I would welcome comments on what people think about the figure to use on an IHT400 account for a Life Policy or Investment Bond. Many Life Insurance companies (e.g. Zurich) give 2 figures in the initial letter after death; one figure usually expressed as the “date of death” and one as “claim value”. The claim value figure is usually higher than the date of death figure.
Other companies go further and give a figure “as at the date of death and for probate and inheritance tax purposes”. However, the 2nd claim value figure is usually higher again.
I have been informed by financial advisors that the higher figure should be used for the IHT400 as this correlates with s171 IHTA 1984 and the HMRC IHT manual.
I always use the lowest figure compatible with the assurance company’s letter for IHT (assuming I wish to minimise IHT), but if I wish to maximise the IHT figure (which does happen sometimes) I use
the highest figure compatible with their letter.

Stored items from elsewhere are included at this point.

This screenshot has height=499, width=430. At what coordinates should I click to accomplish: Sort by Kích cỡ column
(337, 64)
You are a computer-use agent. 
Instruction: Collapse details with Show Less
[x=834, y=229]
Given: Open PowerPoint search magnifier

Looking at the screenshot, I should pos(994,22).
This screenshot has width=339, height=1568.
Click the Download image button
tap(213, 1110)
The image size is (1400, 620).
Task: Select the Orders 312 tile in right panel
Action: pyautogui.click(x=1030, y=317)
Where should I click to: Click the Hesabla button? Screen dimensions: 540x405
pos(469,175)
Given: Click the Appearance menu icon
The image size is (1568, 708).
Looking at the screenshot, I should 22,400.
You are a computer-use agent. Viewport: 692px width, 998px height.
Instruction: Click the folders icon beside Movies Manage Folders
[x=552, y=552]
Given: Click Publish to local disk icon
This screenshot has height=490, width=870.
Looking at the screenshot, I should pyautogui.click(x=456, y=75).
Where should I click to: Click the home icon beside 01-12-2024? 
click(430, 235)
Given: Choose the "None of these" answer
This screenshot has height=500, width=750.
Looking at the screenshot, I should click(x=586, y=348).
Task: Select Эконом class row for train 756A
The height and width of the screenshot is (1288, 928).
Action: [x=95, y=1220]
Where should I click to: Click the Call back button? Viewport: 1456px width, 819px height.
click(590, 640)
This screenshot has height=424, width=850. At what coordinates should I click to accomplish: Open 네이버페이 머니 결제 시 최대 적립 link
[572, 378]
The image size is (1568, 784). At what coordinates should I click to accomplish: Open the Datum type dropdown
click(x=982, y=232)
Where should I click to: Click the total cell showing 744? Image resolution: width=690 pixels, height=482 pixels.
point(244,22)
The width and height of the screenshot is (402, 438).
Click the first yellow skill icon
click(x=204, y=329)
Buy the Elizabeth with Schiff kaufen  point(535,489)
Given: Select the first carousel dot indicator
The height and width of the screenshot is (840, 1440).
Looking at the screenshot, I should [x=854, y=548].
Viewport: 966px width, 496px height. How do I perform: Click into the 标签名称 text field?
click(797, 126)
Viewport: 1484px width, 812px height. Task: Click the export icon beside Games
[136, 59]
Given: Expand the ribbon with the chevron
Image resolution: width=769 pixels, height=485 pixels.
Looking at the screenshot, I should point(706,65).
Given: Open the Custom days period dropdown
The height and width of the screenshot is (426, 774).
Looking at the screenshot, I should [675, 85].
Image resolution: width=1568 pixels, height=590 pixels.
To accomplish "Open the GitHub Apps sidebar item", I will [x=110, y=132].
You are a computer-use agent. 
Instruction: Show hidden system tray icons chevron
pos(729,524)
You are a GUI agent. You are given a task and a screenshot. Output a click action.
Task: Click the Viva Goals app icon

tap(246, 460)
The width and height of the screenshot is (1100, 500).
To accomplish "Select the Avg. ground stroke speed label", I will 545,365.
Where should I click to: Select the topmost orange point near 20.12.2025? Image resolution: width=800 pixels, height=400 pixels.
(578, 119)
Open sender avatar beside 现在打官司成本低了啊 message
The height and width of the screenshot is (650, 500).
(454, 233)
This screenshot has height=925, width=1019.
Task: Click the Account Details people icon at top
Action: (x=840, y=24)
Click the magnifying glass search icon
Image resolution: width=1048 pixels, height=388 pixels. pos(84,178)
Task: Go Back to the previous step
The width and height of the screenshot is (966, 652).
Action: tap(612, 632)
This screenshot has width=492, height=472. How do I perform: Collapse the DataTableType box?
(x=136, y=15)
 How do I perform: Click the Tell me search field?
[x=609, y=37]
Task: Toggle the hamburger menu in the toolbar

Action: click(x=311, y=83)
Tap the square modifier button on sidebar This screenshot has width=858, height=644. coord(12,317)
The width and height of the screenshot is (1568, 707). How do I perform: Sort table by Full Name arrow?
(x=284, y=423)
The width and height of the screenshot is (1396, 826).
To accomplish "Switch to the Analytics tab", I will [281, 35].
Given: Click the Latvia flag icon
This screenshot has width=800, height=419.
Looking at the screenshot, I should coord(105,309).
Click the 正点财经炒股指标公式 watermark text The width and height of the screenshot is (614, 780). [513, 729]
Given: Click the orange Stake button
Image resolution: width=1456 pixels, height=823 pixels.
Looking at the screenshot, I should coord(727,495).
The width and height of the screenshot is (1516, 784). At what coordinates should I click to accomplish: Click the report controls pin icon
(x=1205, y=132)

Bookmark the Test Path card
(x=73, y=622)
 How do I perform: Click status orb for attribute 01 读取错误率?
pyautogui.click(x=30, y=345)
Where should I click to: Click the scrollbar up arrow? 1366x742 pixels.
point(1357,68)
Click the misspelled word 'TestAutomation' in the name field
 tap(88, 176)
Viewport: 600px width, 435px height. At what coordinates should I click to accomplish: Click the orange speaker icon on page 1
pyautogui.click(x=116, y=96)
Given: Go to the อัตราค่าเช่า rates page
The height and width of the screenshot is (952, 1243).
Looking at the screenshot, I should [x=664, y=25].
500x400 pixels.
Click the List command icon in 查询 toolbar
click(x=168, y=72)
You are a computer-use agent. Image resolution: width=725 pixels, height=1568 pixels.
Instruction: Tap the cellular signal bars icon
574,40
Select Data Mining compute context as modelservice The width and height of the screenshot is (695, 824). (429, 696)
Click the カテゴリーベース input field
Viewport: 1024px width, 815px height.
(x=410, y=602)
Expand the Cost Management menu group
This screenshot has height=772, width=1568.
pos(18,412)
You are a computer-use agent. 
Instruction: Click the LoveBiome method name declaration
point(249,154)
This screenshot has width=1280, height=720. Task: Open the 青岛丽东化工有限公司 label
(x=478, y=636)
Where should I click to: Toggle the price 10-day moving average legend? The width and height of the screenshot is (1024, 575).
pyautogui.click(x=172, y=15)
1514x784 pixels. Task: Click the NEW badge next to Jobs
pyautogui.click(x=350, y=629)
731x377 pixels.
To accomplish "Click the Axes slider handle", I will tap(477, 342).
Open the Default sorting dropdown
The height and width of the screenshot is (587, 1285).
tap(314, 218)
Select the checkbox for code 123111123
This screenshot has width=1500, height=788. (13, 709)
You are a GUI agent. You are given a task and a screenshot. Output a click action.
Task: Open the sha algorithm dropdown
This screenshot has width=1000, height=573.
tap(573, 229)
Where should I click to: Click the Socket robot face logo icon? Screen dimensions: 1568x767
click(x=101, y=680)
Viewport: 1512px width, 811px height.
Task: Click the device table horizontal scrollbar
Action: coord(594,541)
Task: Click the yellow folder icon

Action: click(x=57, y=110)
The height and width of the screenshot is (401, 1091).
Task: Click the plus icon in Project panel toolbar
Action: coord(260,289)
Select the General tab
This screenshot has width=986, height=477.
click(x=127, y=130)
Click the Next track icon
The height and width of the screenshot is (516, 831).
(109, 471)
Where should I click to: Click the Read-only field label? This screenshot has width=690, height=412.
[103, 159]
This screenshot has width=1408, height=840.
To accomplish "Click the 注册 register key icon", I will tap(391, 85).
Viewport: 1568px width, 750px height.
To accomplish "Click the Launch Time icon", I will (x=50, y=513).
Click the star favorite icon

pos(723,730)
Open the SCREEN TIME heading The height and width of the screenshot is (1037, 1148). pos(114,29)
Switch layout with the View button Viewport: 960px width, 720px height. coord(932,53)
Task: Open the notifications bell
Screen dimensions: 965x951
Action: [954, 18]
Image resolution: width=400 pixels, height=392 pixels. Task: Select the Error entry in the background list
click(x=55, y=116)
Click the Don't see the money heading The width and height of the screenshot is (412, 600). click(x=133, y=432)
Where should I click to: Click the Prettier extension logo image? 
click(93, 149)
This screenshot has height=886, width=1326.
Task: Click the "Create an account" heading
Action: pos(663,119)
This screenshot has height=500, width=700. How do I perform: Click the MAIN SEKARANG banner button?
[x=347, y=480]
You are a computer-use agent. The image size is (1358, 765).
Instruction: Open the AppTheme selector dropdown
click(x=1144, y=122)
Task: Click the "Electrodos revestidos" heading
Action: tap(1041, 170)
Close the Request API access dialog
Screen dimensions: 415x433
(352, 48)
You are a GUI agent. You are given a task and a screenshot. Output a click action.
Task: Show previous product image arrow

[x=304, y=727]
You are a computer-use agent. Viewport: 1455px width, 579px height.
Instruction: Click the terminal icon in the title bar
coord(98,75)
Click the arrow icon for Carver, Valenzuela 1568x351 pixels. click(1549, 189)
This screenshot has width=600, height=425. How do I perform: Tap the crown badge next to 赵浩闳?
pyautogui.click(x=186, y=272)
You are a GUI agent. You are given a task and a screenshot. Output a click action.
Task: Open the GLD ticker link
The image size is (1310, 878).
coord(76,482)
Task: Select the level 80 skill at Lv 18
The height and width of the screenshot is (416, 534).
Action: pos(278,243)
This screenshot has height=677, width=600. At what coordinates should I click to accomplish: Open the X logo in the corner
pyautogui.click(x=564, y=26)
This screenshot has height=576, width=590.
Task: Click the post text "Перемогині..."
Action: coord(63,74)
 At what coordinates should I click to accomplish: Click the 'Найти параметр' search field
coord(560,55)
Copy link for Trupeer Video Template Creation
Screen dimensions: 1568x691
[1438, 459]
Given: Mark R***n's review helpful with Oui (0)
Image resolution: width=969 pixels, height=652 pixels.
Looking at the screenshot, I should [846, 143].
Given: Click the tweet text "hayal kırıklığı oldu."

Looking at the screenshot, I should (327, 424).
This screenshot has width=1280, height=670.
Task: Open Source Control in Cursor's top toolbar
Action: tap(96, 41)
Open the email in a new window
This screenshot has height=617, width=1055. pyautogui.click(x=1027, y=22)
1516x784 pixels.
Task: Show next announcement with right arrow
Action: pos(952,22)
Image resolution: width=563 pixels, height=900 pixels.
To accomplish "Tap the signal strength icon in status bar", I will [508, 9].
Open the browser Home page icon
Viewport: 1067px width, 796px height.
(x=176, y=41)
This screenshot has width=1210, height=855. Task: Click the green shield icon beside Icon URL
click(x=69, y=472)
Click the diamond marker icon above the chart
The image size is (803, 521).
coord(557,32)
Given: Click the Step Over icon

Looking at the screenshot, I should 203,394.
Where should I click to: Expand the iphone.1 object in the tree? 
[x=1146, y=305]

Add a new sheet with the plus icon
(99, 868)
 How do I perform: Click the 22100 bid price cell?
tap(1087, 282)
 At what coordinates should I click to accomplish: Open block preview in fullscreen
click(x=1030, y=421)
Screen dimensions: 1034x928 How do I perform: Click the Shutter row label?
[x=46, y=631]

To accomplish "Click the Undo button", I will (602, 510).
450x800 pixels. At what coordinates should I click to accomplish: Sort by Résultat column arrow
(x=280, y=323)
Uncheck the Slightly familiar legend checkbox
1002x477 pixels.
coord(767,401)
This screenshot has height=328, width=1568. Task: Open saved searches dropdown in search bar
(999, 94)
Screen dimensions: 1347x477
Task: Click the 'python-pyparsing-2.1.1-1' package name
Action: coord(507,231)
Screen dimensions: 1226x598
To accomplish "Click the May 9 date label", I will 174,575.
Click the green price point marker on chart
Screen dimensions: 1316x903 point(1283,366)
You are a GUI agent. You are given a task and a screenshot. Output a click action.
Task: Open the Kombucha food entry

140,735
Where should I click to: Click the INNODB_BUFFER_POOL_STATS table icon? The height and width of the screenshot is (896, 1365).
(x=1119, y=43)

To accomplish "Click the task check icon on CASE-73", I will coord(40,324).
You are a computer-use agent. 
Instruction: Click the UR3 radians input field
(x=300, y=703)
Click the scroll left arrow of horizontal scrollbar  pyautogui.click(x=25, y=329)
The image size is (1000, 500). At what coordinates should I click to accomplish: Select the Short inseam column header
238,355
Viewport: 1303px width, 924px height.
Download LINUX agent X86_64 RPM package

I think the correct figure is the date of death figure. The claim value is based on the value of the investments held in the bond at the date the company is notified of the death, when (assuming
it is a single-life bond) the assets are (at least notionally) sold in the market. The claim value can easily be less than the probate value, depending on the time-lag and market movements in the meantime
Surely the ‘date of death value’ is the appropriate value for IHT purposes. Isn’t the ‘claim value’ (which can be higher or lower) typically the value at the date the company is notified of the death?
The claim value is typically 101% of the unit value at date of death and in some cases as much as 250%. Under s171 IHTA you must take into account the change in value that has occurred by reason of the death and therefore this value should always be used.